Pages

Wednesday, October 19, 2016

Antidote Apples

     Tired of politics? There’s no better solution to getting away from it all than picking apples.
  When I pick apples I almost feel like a real, rural western New Yorker.  Apples are so much a part of American folklore.   New York apples – the Macintoshes,  the Empires, the Cortlands, which are hubby’s favourites,  can be unbeatable,  even in the supermarkets where they polish them up to look artificial. They’re even better at the farmers’ market or roadside stalls but best of all when they come free.

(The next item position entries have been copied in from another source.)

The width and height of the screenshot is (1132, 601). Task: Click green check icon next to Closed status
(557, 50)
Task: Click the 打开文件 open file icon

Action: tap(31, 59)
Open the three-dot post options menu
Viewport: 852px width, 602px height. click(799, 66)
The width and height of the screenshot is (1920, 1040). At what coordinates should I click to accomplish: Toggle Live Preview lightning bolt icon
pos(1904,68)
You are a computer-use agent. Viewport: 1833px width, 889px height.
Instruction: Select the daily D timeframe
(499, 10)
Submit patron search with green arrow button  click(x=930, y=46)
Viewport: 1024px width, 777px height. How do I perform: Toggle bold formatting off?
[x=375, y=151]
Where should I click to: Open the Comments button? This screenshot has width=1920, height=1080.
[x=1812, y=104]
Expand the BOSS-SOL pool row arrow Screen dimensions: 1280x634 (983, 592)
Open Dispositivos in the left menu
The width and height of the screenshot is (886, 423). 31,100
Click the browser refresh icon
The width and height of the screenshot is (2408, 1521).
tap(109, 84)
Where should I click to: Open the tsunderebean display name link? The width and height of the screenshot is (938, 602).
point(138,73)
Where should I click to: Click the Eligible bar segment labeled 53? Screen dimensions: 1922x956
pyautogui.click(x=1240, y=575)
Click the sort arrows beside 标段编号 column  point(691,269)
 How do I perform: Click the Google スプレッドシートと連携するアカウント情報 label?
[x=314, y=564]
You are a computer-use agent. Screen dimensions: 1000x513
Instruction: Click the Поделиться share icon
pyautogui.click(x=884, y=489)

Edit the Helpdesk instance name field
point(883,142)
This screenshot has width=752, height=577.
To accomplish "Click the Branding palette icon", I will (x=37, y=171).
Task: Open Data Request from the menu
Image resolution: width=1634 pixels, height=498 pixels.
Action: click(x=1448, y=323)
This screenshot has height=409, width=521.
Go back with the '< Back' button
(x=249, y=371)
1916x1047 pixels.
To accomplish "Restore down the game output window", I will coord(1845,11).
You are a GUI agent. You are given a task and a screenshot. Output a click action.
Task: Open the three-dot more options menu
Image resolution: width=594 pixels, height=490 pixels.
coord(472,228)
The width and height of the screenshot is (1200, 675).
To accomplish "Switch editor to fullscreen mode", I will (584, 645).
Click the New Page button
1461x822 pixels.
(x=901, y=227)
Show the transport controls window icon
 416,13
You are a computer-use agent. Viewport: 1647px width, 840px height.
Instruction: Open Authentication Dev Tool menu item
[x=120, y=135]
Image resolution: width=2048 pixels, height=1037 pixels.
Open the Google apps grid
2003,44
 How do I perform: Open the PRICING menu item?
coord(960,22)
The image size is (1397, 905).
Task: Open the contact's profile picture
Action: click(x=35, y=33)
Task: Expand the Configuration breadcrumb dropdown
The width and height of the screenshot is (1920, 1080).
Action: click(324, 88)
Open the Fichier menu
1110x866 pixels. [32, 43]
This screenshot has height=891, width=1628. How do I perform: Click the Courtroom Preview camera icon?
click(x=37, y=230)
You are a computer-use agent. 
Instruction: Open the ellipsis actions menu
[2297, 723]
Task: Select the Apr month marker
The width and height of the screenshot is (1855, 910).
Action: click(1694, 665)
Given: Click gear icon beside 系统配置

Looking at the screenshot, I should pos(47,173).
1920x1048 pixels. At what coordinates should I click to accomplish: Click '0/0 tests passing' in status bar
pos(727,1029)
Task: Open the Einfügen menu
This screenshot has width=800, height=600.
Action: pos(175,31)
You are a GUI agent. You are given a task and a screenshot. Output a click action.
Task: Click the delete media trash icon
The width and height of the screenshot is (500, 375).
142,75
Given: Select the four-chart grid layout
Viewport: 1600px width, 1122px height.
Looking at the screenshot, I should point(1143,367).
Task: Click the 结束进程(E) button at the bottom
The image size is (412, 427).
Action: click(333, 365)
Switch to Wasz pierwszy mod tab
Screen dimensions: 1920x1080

 The apple trees buried in the jungle that passes for our garden (I can never bring myself to say “yard” in the American way) like to surprise us. They hide, their white spring blossom  spied faintly through the trees. Now you see them, now you don’t. “Are there really any blossoms?” we ask each other each year.  To get to them in the autumn,   we have to hack through dense tangles of viciously thorny multiflora rose – that scourge of all western New York gardeners - that encircle them like the approach to Sleeping Beauty’s castle and lie in wait, gleefully ensnaring passers-by. 
       So hubby and I stood under an apple tree wrangling with the apple grabber,  which consisted of an extendable pole with a padded basket on the end and prongs to grab the apples. It made for a steep learning curve. In an ideal world, there would be no branches in the way and the biggest and best apples wouldn’t be at the very top of the tree. If we didn’t get the prongs at exactly the right angle,  the bigger apples would stay stubbornly put, while the smaller ones rained down, bouncing off our heads.
  After filling three huge baskets from just one tree,  we had reluctantly to call it a day, leaving the rest for the  deer, who are going to be very, very happy. Any hopes that they might gorge themselves on so many fallen apples that they ignore the rhododendrons are probably forlorn ones.
  Hubby and I worked tirelessly, peeling, chopping and  freezing. I felt like one of the old pioneers, just lacking a bonnet.  
  “Goodness”, I said, looking at the kitchen clock, “We’ve missed the Presidential debate.”
 “Well isn’t that too bad,” said hubby.